Advocates to Testify to Dangers of High-Interest Payday Lending

Date of Press Release: 
September 19, 2012

Advocates for seniors, veterans, low-income families, and faith community will testify at Senate hearing at 11 am today. They plan to testify that high-interest payday loans will trap more families in a cycle of debt.

HARRISBURG, PA (September 19, 2012) - Advocates working to keep high-interest payday lending out of Pennsylvania will testify today at 11 a.m. before a public hearing held by the Senate Banking and Insurance Committee. The hearing will be held in Hearing Room 1 of the North Office Building in the Capitol Complex. Media coverage is encouraged.

House Bill 2191 will undo Pennsylvania's strong consumer protection laws which curb high-cost lending, opening the door to payday loans that will carry annual interest rates as high as 369 percent. Payday loans are typically marketed as a quick financial fix, but data show that long-term high-cost debt is used for routine recurring expenditures, such as for rent and utilites.

The following individuals will be testifying on behalf of a large and growing coalition representing millions of Pennsylvanians who recognize that HB 2191 is not right for working families across the Commonwealth.

Col. William Harris will testify on behalf of the Pennsylvania Military Officers Association of America and the Pennsylvania War Veterans Council. He plans to say: "The Pennsylvania Military Officers Association of America and the Pennsylvania War Veterans Council are strongly opposed to HB 2191 because military veterans, especially those recently returning home, are not covered by the protections that President Bush enacted for active duty troops. Since the U.S. Department of Defense found that 300 percent APR payday loans were unsuitable for active duty soldiers - who are earning a steady income and whom we have entrusted as fully capable to defend our country - then these products legalized by HB 2191 are certainly unsuitable for recent returnees and our older veterans who are in a much more precarious mental and financial situation."
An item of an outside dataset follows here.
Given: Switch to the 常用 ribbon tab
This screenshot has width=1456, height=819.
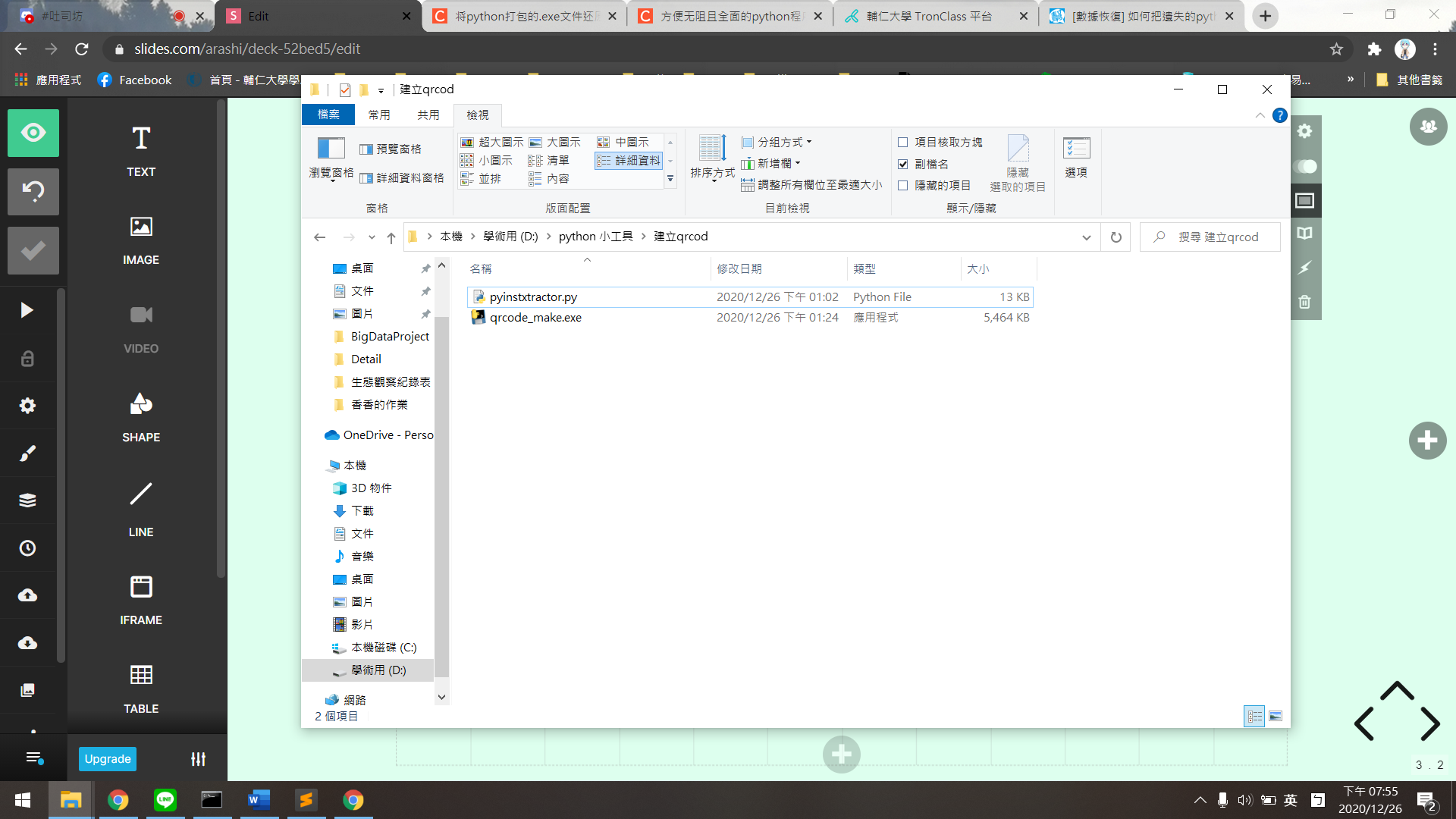Looking at the screenshot, I should (x=379, y=115).
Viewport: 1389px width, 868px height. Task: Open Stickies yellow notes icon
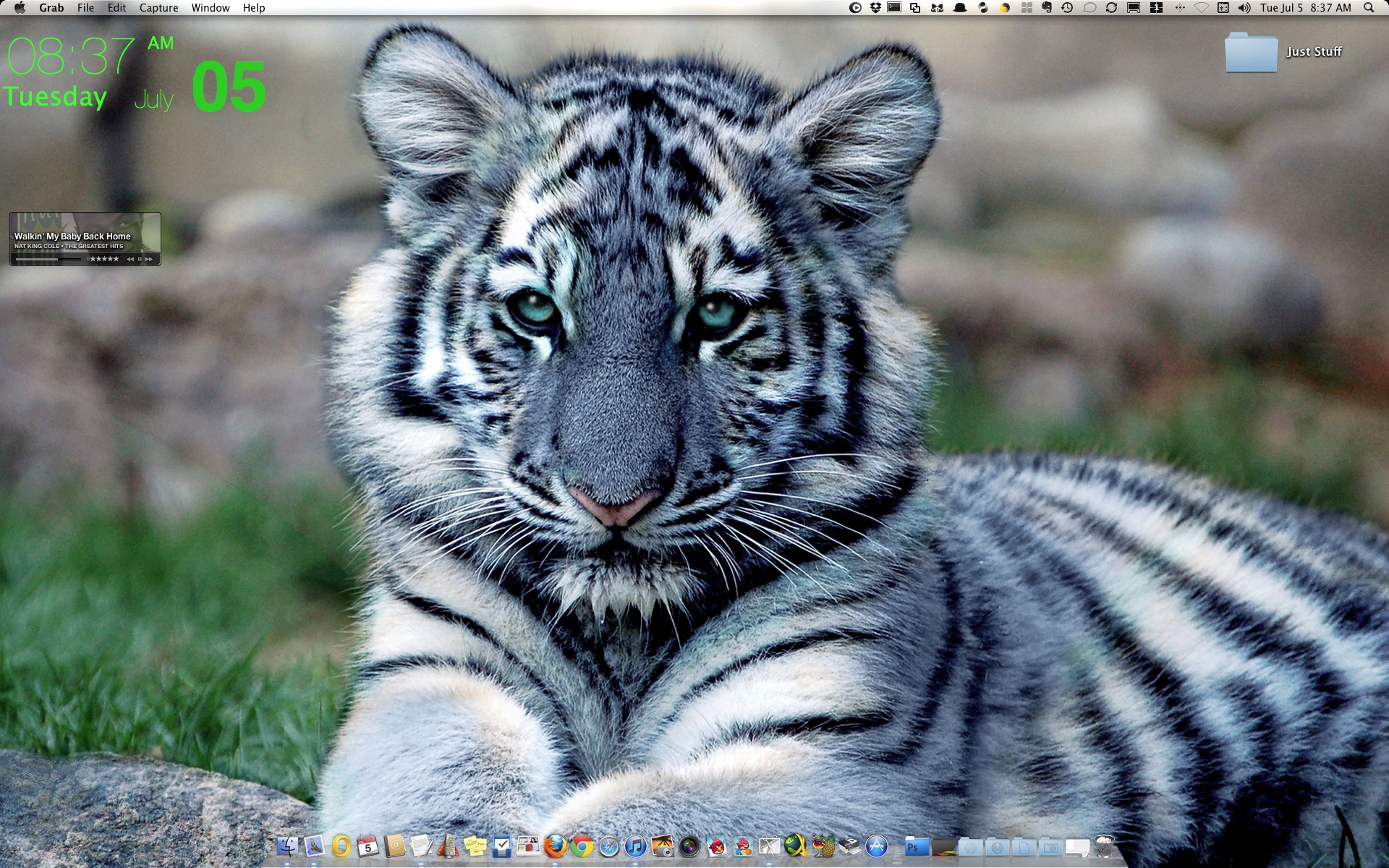point(475,846)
P.J. McGill, a Pennsylvania AARP Citizen Action Team volunteer, will testify: "Seniors, many of whom are on limited or fixed incomes, from Social Security, pension plans, and/or other government benefits, are ripe targets for predatory lenders. Under HB 2191, payday lenders would be able to immediately gain access to seniors' future deposits of Social Security income as a condition of the loan. It would be nearly impossible for someone on a fixed income to both meet their monthly needs and pay back a loan at a rate of 369 percent APR without incurring a new loan."
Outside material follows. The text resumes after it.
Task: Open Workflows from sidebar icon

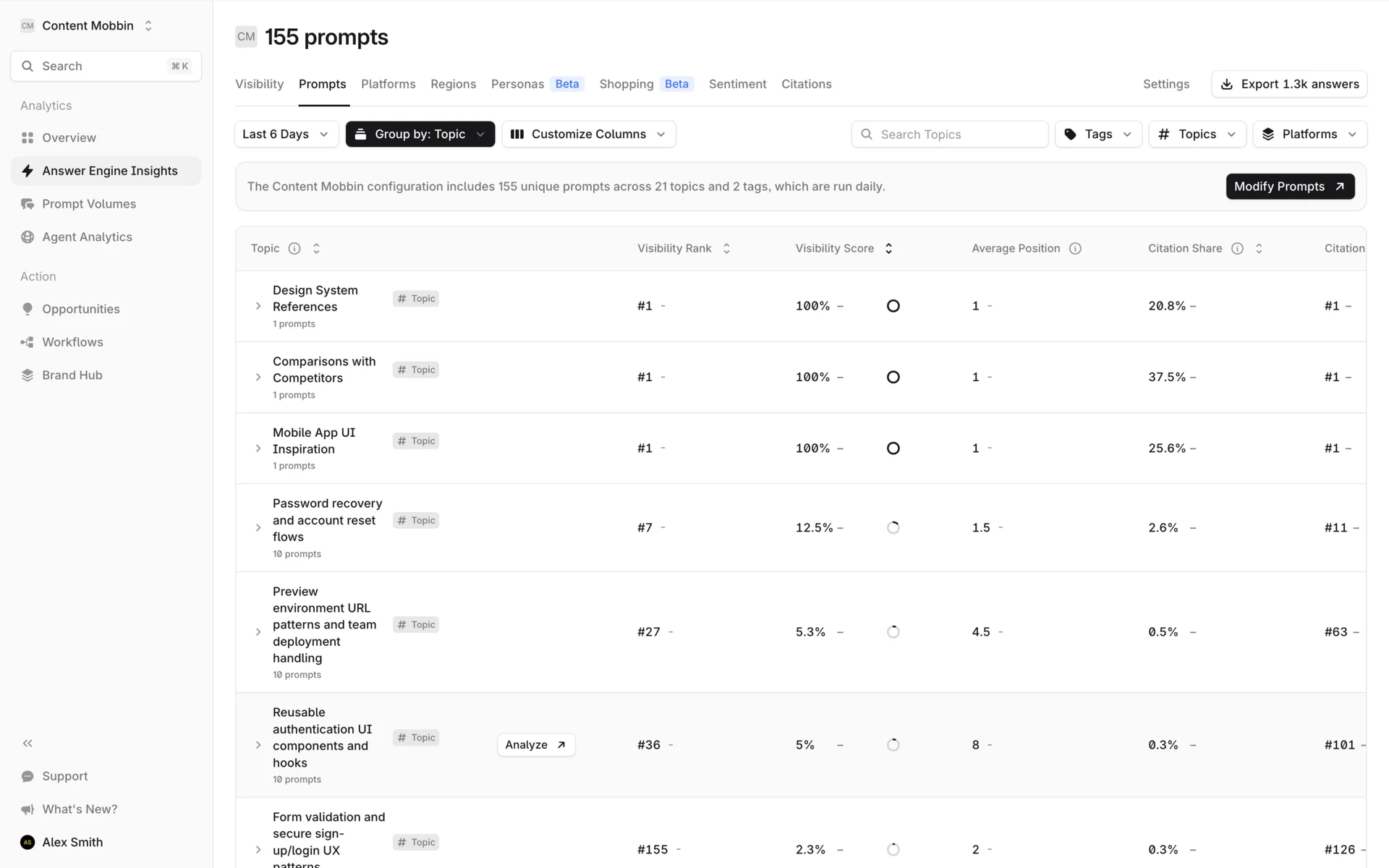Action: (27, 342)
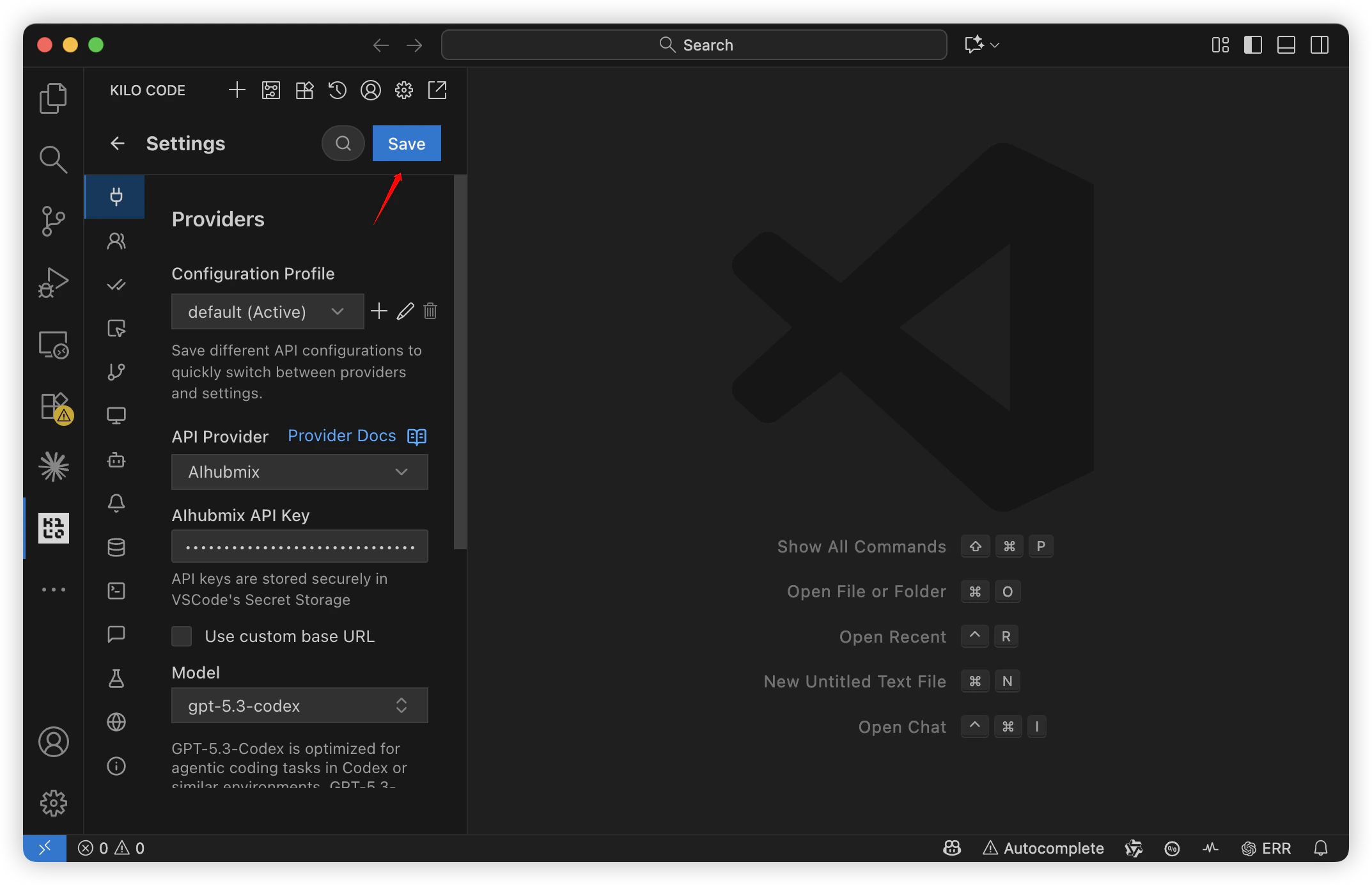The height and width of the screenshot is (885, 1372).
Task: Open Kilo Code history icon
Action: [x=338, y=90]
Kerry Smith of Community Legal Services will testify: "As allowed under HB 2191, the loan product itself is structured to create repetitive borrowing. Pennsylvania has reasonably regulated small loans for more than a century. HB 2191 would gut the long-standing statutes that limit annual interest rates on small loans to 6 percent for unlicensed lenders and to about 24 percent APR for lenders licensed by the Banking Department.

"Contrary to the claims of the supporters of HB 2191, the strict enforcement of our state's existing laws does not drive would-be Pennsylvania borrowers to take out payday loans online or from other sources. According to Pew Charitable Trust, in states without payday loan stores, the vast majority of would-be borrowers - 95 out of every 100 - chose not to use payday loans at all. This finding from the Pew study confirms the experiences of housing and credit counselors, consumer advocates, and social service agencies who report that illegal internet payday lending is not a significant problem in Pennsylvania.

"In those rare cases, resolution of those issues has been relatively easy and straightforward because of our existing law. HB 2191, however, would increase prevalence of the harms caused by payday loans, and make them nearly impossible to resolve. In states with laws like HB 2191, the payday loan debt trap is the norm, not the exception.

"Provisions limiting rollovers and providing a one day 'cooling off period,' and extended repayment plan do not work to stop the cycle of debt as proponents of the bill would have you believe. For example, in Florida, which has a many of the same provisions included in HB 2191 already on the books, data from the state regulator show borrowers are stuck in an average of nine loans per year, and payday lenders earn 60 percent of revenue from borrowers with 12 or more loans per year."

Rev. Dennis Ritter, Executive Director of Lutheran Congregational Services, will testify: "Our sisters and brothers in congregations and ministries in states where these loans do exist struggle against the spillover cost of payday borrowers' downward spiral of debt. As ministries which work every day to make our charitable dollars and the dollars of the families we serve stretch as far as possible, we simply will not be able to stretch our resources to cover the additional burden of high-cost 300 percent interest rate loans."